Maintenant, tous les matins, tourné vers la Mecque, à l’heure de la prière, l’émir du Koweit demandait :
« Seigneur, dites-moi ce que je dois faire de tout cet argent ! »
Problème que ne se posait pas son cousin Saïd Hadj Al Fujailah. Ce dernier connaissait des tas de façons agréables de transformer le pétrole en joies extrêmement terrestres et s’était installé avec une tranquille impudeur dans la richesse.
Après avoir hésité quelques secondes, il se lança vers une Cadillac Eldorado jaune canari et poussa un appel strident :
— Jafar !
Le domestique palestinien surgit de la maison en courant et s’inclina profondément devant son maître.
— Mahrabah, Jalatah ![3]
Titre auquel Saïd n’avait aucun droit… Mais il était snob, et Jafar le savait.

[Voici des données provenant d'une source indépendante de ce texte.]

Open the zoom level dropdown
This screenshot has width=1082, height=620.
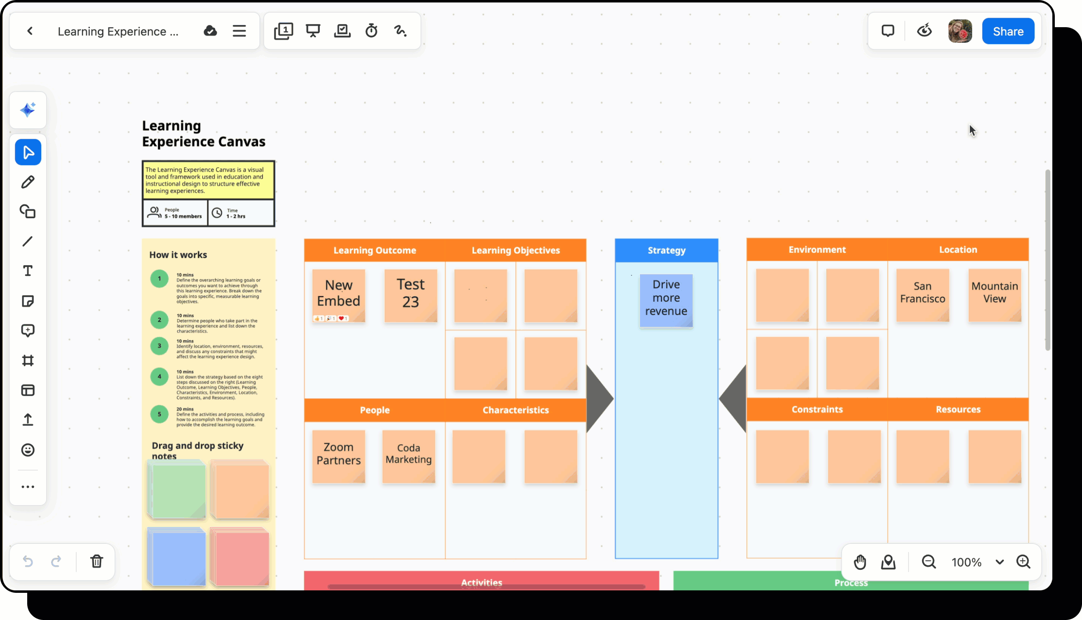pos(1000,562)
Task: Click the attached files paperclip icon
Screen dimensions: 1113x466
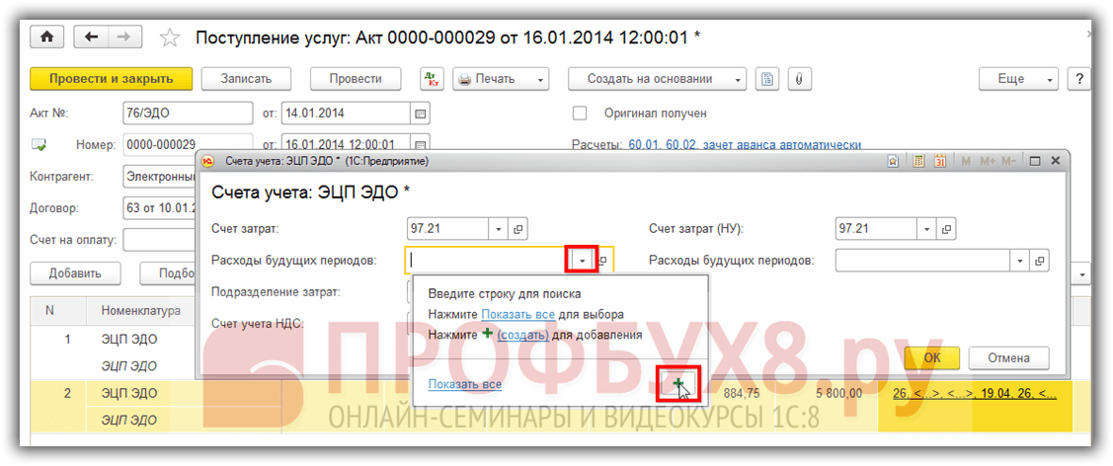Action: tap(796, 79)
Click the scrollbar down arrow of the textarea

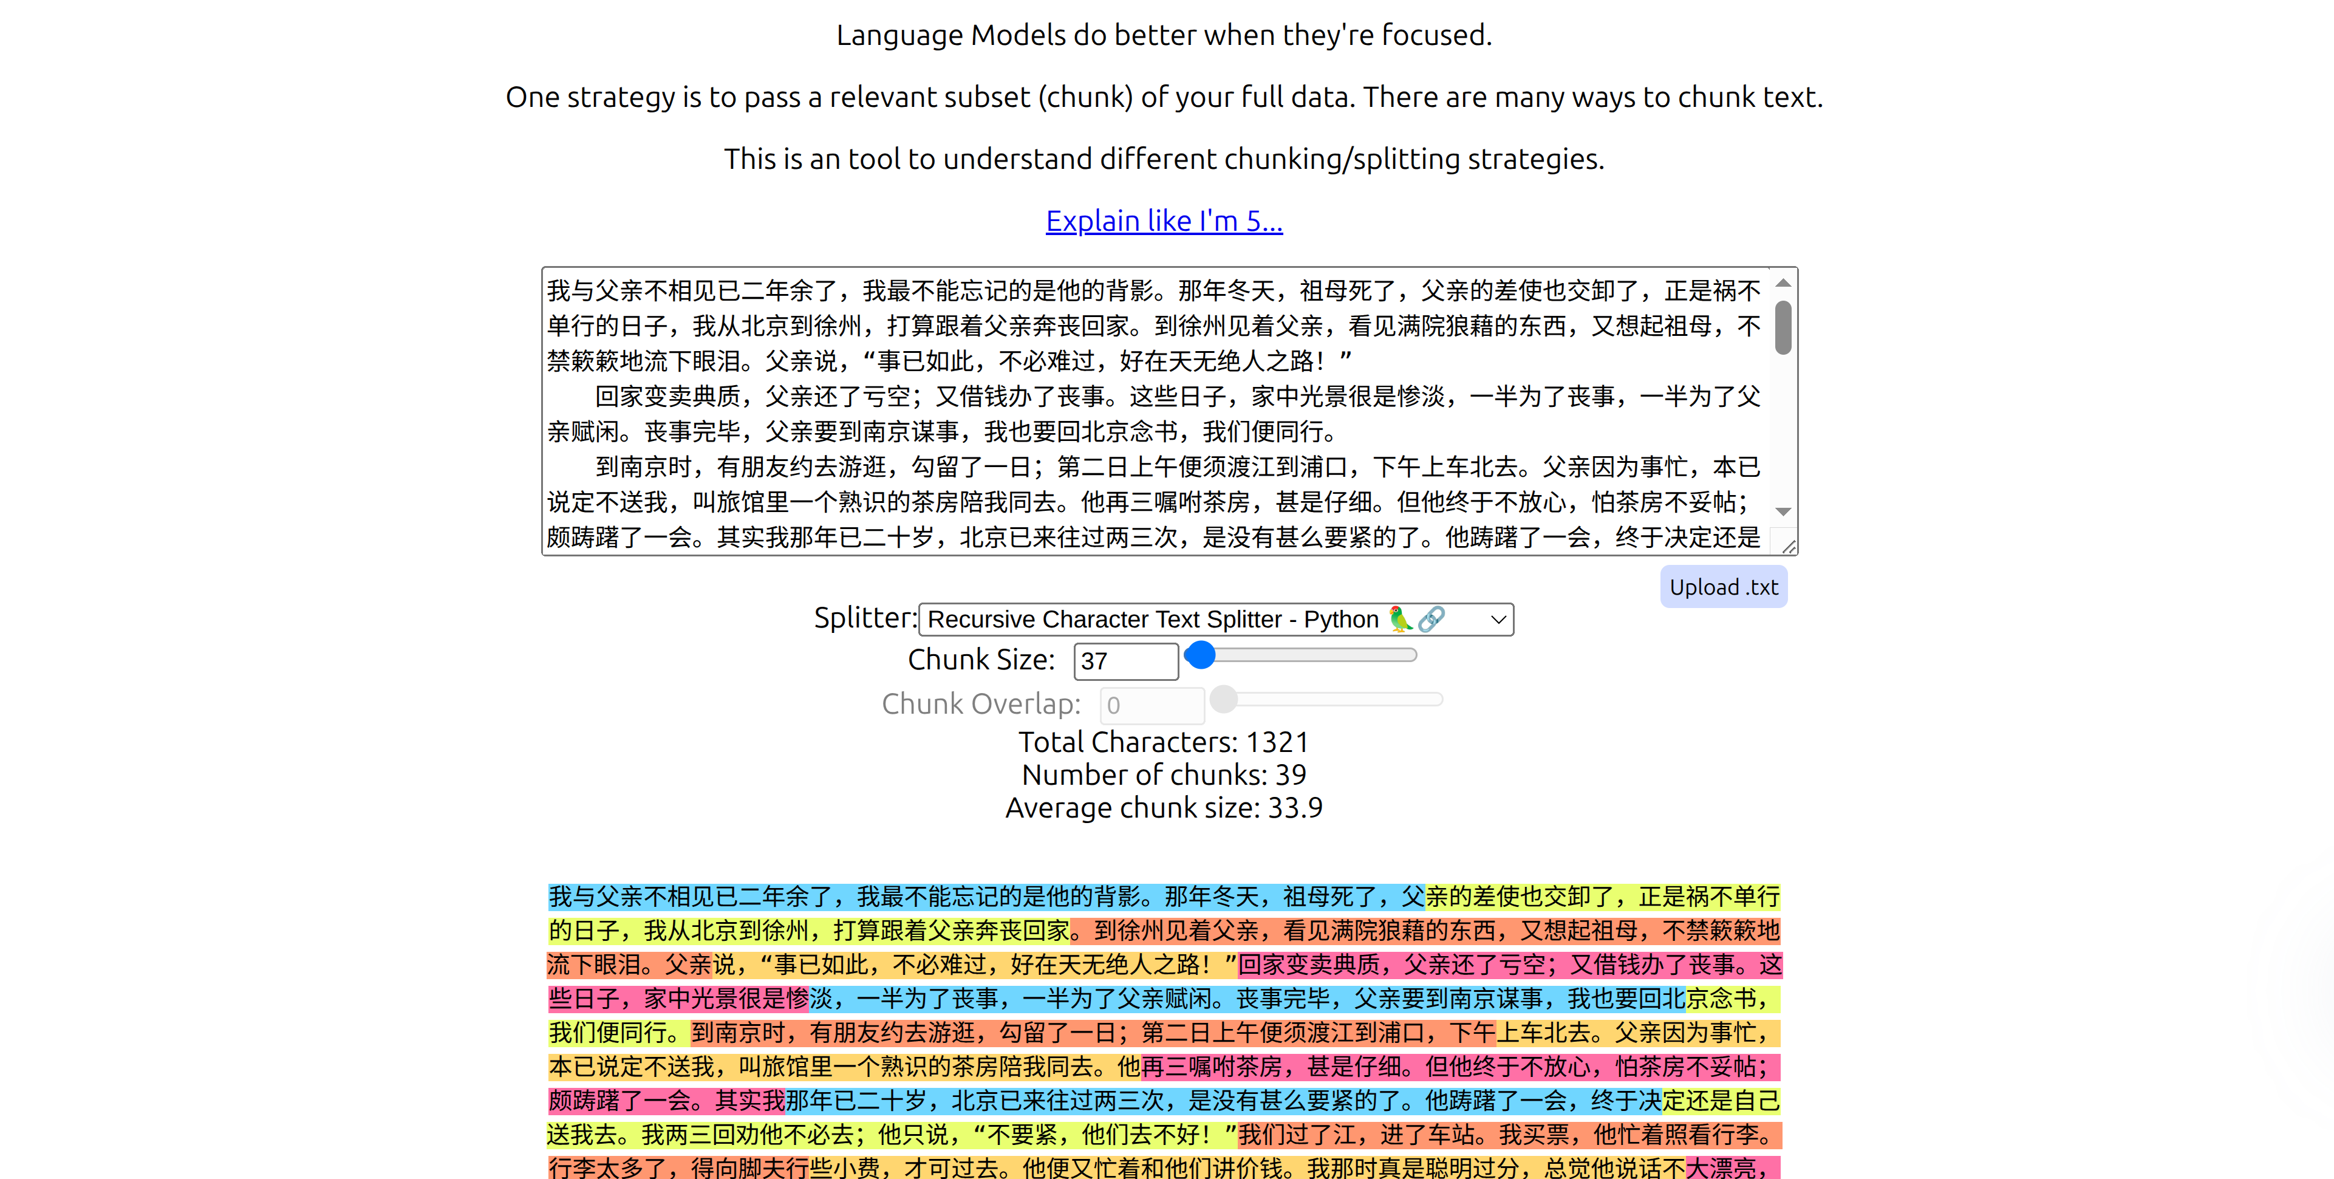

C’était un Palestinien réfugié au Koweit comme deux cent cinquante mille de ses compatriotes, farouchement anti-juif, bâti en athlète et fanatique. Le prince Saïd, ainsi que la plupart des Koweitis, était complexé par ces jeunes loups qui semblaient prêts à dévorer non seulement Israël, mais aussi des fromages aussi succulents que le richissime et minuscule Koweit… Alternant l’arrogance et le paternalisme, ils tentaient de les amadouer en leur donnant du travail et en leur permettant de vivre à l’ombre de leur luxe. Bien sûr, on en bastonnait quelques-uns de temps en temps par inadvertance, mais cela n’allait pas plus loin…
Le prince Saïd monta dans l’Eldorado, dont Jafar lui tenait la portière. Silencieux et impénétrable. Brusquement il se sentit gêné : le Palestinien servait l’étrangère blonde depuis une semaine, comme un robot, du mépris plein les yeux.
Le prince Saïd, dans un brusque accès de générosité lui jeta :
— Ce soir, quand j’en aurai fini, tu pourras avoir la fille.
C’était un cadeau royal pour un type qui couchait dans une cabane dans le jardin et gagnait soixante dinars par mois. Mais les yeux noirs de Jafar ne changèrent pas d’expression. Il ne remercia même pas. Comme s’il n’avait pas entendu.